I have, however, met plenty of teachers and pupils who despair about the countless incidents of playground bullying which involve the vicious taunting of suspected gay pupils; and I've read many accounts of how gay-bashing has grown to such proportions that in Edinburgh - where the keep-the-clause campaign is at its strongest - one out of three gays was beaten up last year. The man who spends his Saturday nights giving gays a hard time is probably one whose only encounter with homosexuality was explicit graffiti in a lavatory stall at school.

If prejudice is rooted in ignorance, then information about gay sex is the only way to fight the kind of school bullying that grows up into gay bashing or gay pub arson.

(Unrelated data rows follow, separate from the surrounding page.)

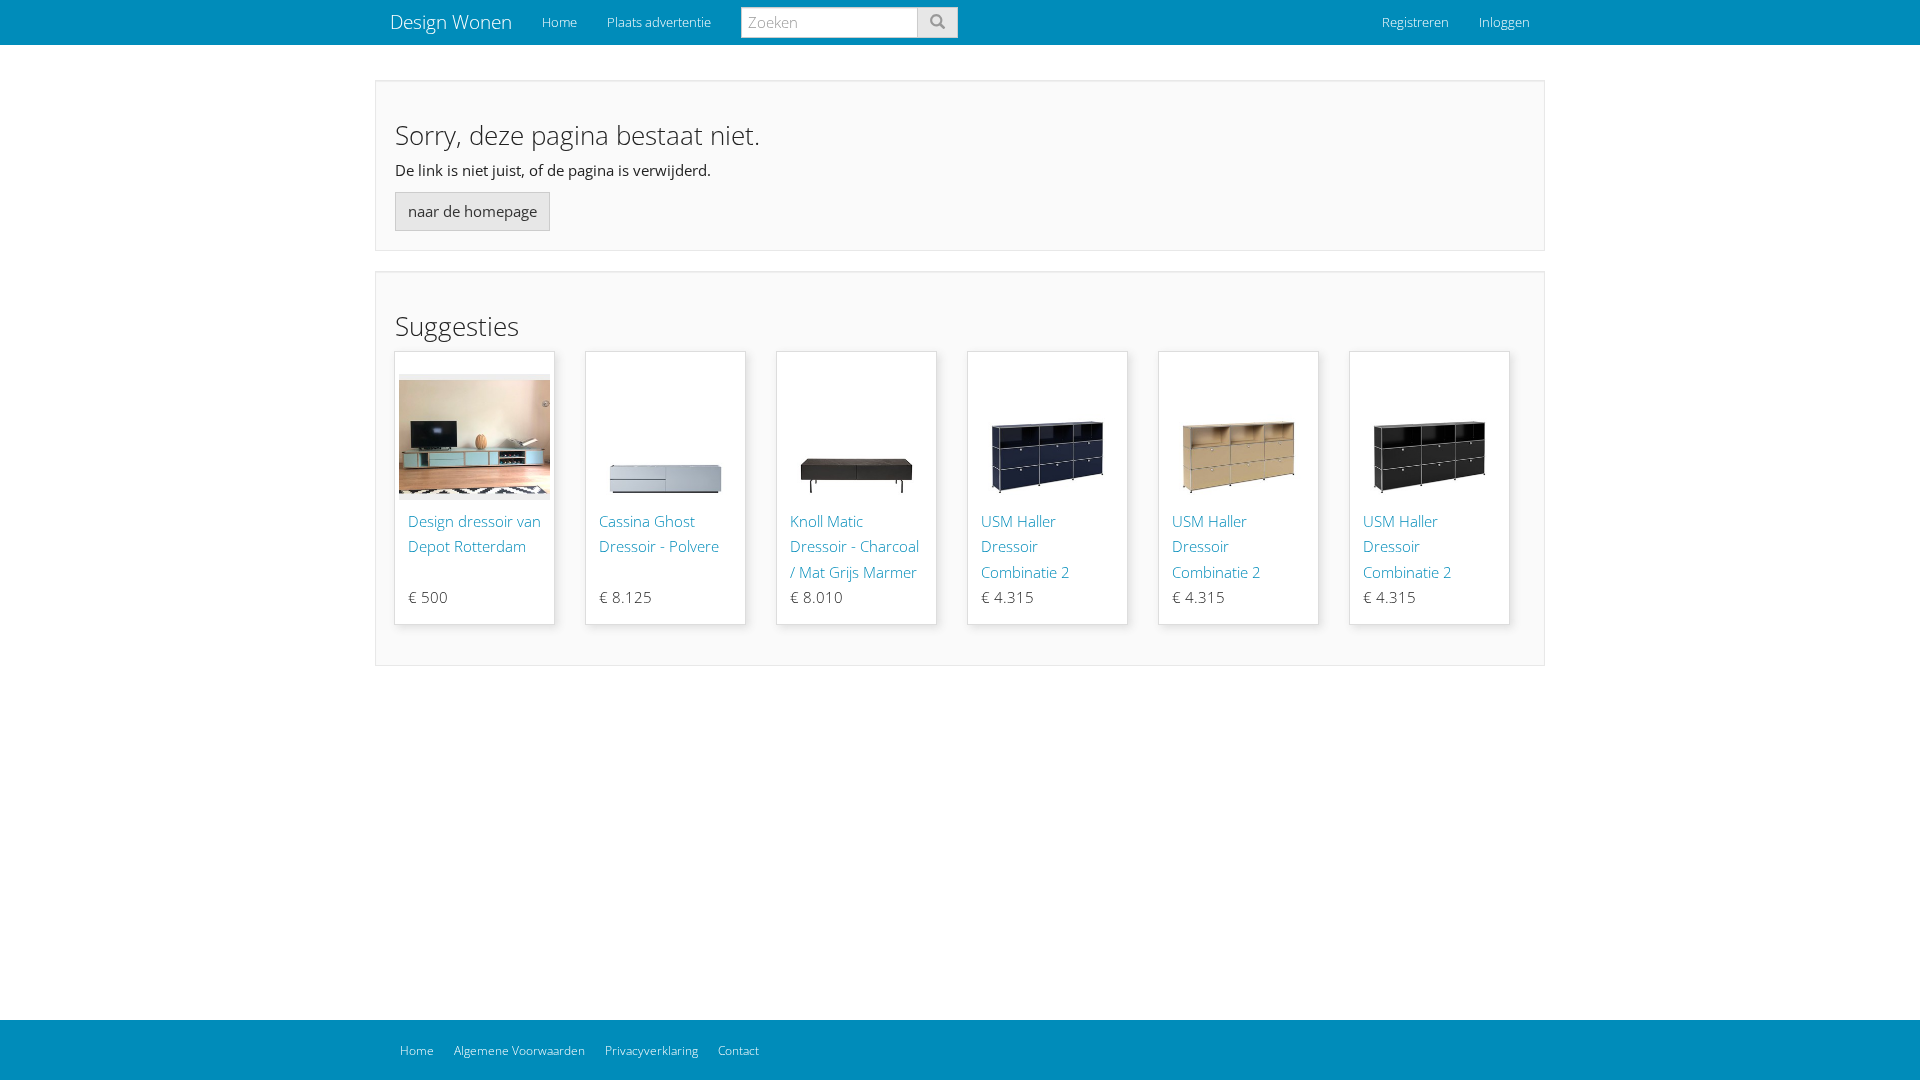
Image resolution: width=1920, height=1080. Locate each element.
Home (559, 22)
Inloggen (1504, 22)
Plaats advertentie (659, 22)
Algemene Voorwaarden (519, 1050)
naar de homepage (472, 211)
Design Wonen (451, 22)
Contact (738, 1050)
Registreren (1415, 22)
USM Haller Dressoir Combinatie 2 (1025, 546)
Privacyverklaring (651, 1050)
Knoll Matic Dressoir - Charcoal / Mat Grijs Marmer (854, 546)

Information is not promotion. Indeed, in the case of male homosexual promiscuity, which entails the risk of Aids, a few statistics about the disease will serve as a pretty powerful deterrent for any impressionable school child who is uncertain about his sexuality. For those who are certain, instead, that they are gay, information may prove a life-saver: not only physically but also spiritually.

Seeing others like you, and learning that they deserve to be treated with respect, must provide immense relief for a young member of the gay minority who otherwise has only known social exclusion.

The Cardinal and his supporters should therefore advocate more light, not less, to be shed on homosexuality, and on its rights, risks and consequences. This in no way compromises the Christian position on the family as the morally perfect unit; rather, it supports that other Christian view, the one we see trotted out so rarely - that every human being is equally deserving of love and respect.